Unlike the public sector that has the resources and flexibility to purchase products as they role off the production line, DoD strategic, economic, and mission requirements prevent investing in and purchasing advanced technology repeatedly on a short time schedule.  The DoD acquisition process has a series of reviews and safeguards tied to Congressional mandates that usually cause the purchase of systems/equipment to be deliberately slow.  Equally important is the fact that the DoD is much larger and more complex than any one single corporate entity within the private sector.  It is responsible for the training and equipping hundreds, if not thousands of troops, deployed worldwide in the use of new technologies.  Introducing new replacement equipment into the Services every year or two would create a logistics and training nightmare that would potentially leave very few funds available to DoD for other defense priorities.

Twenty first century battlespace complexity and variation requires a mixed use of systems containing innovative technologies along with legacy systems.  Laser and acoustic weapon systems, for example, often are required to reside in the same space and time as the fifty-caliber machine gun.  In addition, the battle space terrain keeps shifting. It can simply be confined to a remote village in Africa under terrorist occupation or can include nation-state and asymmetrical challenges from land to sea, to air, to space to cyber, from urban to desert environments, to a dense jungle environment or a combination of all. 

As current worldwide urban conflicts have demonstrated, conventional urban warfare frequently requires “boots on the ground” in close combat situations. The use of conventional legacy systems tends to remain the weapon systems in use under this condition.  Rifles, tanks, mortars, grenades can seldom be substituted with drones, tactical nuclear weapons, laser guided missions, computer-cyber programs and other similar advanced technologies for many regional conflicts that are challenging the national security of the U.S.  Certainly advanced technologies can and do play a much needed support role within the conventional battle space however, it is conventional systems, many which are legacy, in the hands of seasoned troops that win and hold territory.  This scenario creates a huge sustainment challenge for the DoD. Under such unpredictable circumstances the end cost(s) of the logistic complexity and sustainability of legacy systems is potentially damaging to our national defense and economy.

Many of the legacy systems, by definition, continue to be used far beyond their designed intended useful life.  The older these systems, the less reliable they become (they break down often), parts become scarce, the more costly it becomes for maintenance facilities, equipment repair and maintenance personnel, and from a War fighter perspective, the less confidence they have that the legacy systems will keep them out of harms way.  The sustainment of obsolete systems can be costly in many ways, to include using taxpayer resources that can be put to better use in defense of our county. 

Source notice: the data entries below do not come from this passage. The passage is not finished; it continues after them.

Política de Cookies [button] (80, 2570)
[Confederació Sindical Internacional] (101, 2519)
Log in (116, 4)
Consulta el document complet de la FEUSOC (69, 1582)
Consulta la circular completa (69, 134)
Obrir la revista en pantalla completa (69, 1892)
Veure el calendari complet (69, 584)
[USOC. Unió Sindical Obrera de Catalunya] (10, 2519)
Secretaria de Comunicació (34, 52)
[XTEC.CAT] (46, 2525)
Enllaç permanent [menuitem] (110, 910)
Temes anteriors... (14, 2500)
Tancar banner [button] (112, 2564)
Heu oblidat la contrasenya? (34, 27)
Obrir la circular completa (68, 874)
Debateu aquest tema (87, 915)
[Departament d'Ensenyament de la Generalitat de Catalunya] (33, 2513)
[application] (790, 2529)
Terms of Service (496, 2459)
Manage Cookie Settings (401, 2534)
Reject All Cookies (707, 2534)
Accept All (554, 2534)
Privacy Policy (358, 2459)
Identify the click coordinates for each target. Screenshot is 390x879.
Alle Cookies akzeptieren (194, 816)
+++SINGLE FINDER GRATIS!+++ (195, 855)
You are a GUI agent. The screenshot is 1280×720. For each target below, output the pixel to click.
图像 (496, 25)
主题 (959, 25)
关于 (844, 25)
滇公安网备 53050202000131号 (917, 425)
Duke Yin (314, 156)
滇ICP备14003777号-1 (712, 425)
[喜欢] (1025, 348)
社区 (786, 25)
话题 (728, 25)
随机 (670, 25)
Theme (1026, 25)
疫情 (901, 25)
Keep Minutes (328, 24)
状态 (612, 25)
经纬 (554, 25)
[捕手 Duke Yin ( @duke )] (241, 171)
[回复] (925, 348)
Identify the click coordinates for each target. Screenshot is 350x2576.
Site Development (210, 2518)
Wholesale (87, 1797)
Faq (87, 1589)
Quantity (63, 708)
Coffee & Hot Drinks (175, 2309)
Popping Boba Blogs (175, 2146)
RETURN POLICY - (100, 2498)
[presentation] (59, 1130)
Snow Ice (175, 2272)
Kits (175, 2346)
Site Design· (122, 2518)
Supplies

The time has come for DoD to develop and implement a comprehensive life cycle sustainment policy that addresses such matters as cost and part obsolesces for both legacy systems and newer systems that eventually will pass beyond their intended design life.  Essential legacy systems and critical parts have to be identified and supported until there is an established, well-planned date for their replacement.  Contracts for new systems need to include robust provisions for sustainment. DoD needs to do a better job in anticipating what legacy and new systems will be needed in the present and future battle space and firm, insightful cost sustainment metrics have to be developed so that provisions for a long-term, life cycle sustainment budget can be established.  To do otherwise, makes the sustainment of legacy systems cost prohibitive, impedes their replacement and consumes DoD limited resources that are needed to be used in other ways to confront the global defense challenges of this century.